The Economic Solution
4) The long battle is an economic one. If Abkhazia (the territory disputed by Russian and Georgia) is any indication, the corrupting influence of Russian kleptocracy leads to economic morass. If Ukraine’s new government focuses on fighting corruption and dismantling their outrageously corrupt, bloated, ineffective, hyper-centralized bureaucracies, it will create a foundation for economic success. A stark contrast in quality of life would pull disputed territories back into Ukraine’s sphere of influence, this is particularly true of Crimea which relies on mainland Ukraine for food and electricity.
Successfully forging an alternative to Russian kleptocracy would not only have the most lasting effects in terms of national security and quality of life, it would also be the fulfillment of Ukraine’s national myth. In his wonderful book The Cossacks, Shane O‘Rourke writes:
“The symbolic importance of Cossack culture cannot be overestimated for the oppressed masses of Poland-Lithuania and Muscovy.

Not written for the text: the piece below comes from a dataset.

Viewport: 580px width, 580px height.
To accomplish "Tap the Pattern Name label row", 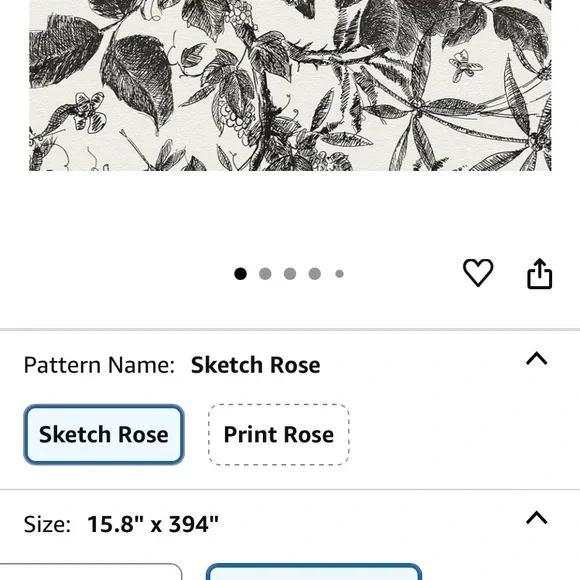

To see or even hear about a boyar or great lord treated with contempt by a Cossack demonstrated to those masses that an alternative and viable social order did indeed exist. This was to prove far more threatening to Poland-Lithuania, Muscovy and the Russian Empire than Cossack swords and muskets on their own could ever be.”
Ukraine needs to embrace its historic role, not to mention its strategic reality, as a borderland. Within that narrative, it needs to find a way to build a free and prosperous society, which will serve as a powerful example for its neighbors and any territories that may remain disputed in the years to come.